Notre Dame on Special Teams
Special teams was a renewed focus of Charlie Weis this off-season with Brian Polian taking full responsibility of the unit with Weis’s help. Aside from some heroic punt returning from Tom Zbikowski the last three years, special teams across the board have been a non factor for Notre Dame. The kick return unit has rarely set up the Irish with good field position; the place kicking has been at the very least inconsistent and unreliable; the punting unit has been inconsistent outside of Geoff Price’s outstanding 2006 season; and coverage units have been suspect.
Just how much have all of these units improved this off-season? We’ll start to see Saturday. San Diego State allowed a 23 yard punt return to Cal Poly last week. With Armando Allen taking over for Zibby in the punt returner role, we should be able to expect a similar return or two out of the sophomore running back. Allen has gotten a lot of hype from Weis over the last year and a half, but that hype hasn’t led to too many big plays so far. That could start to change on Saturday.
Allen will also be working as the primary kick return man along with fellow sophomore Golden Tate. Both were the primary returnmen a year ago as well, but neither had too many shining moments in this department. The main reason for that, however, was more about the blocking team setting up the wedge. Rarely was there a crease for Allen or Tate to exploit. It would be nice to either of them break a long return Saturday.
It would also be nice to see some consistent place kicking from sophomore Brandon Walker and some deep kick-offs from junior Ryan Burkhart.
Notre Dame’s size and speed advantage alone should allow for at least one long return from either the kick or punt return units.
On paper this is a game Notre Dame should dominate from start to finish. As we found out last year though, the team that should win on paper doesn’t always win on the scoreboard.
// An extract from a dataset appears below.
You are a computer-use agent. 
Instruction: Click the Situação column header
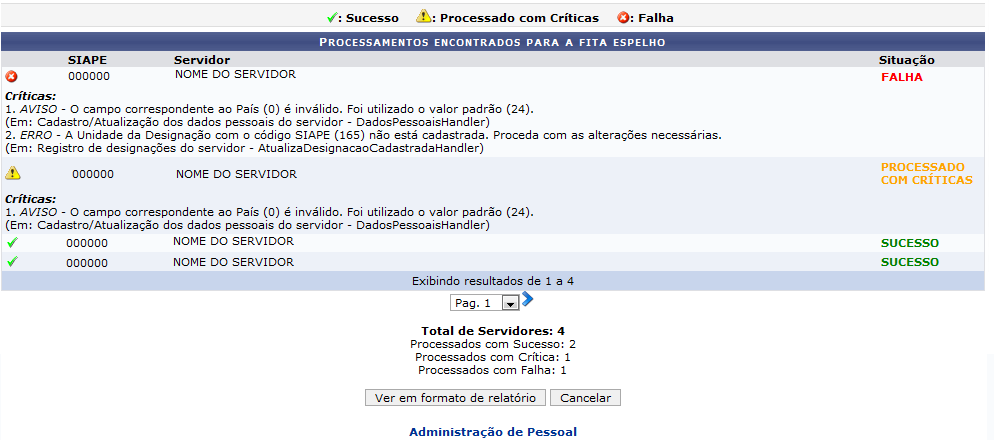[x=907, y=60]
Still, San Diego State was a pretty bad team to start the year and their injuries woes have only made them a weaker foe. If Notre Dame shows any consistent struggles in this one, it will be a very bad sign for the rest of the season.
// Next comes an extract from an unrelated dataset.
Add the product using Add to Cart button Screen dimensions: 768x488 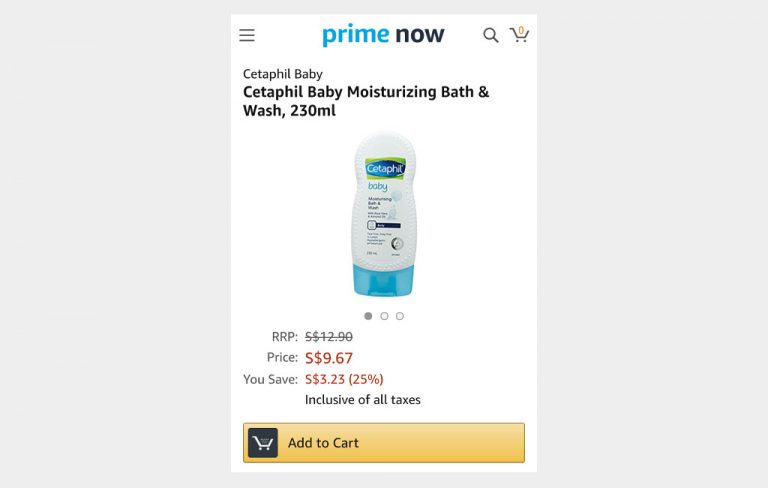pyautogui.click(x=384, y=443)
Look for Notre Dame to come out and slow the game down early while it works on the running game before opening it up in the beginning of the second quarter with its downfield passing. We should see a healthy dose of Armando Allen, Robert Hughes, and James Aldridge on the ground and I suspect we’ll see quite a bit of Michael Floyd and Golden Tate in the passing game even though they are both listed as backups on the depth chart heading into this one.
Defensively, look for Notre Dame to pressure San Diego State early and force the Aztecs into some mistakes. They showed last week that their offense is capable of turning the ball over often so expect Tenuta and Brown to apply some pressure to force more turnovers. With added pressure will come a greater chance for a big play from the Aztecs though and I think we’ll see at least one big play through the air from them.
Prediction: Notre Dame 41, San Diego State 10 (Is the 41 points a prediction of 5 touchdowns and 2 field goals or 6 touchdowns with a missed extra point mixed in? Ask me Sunday).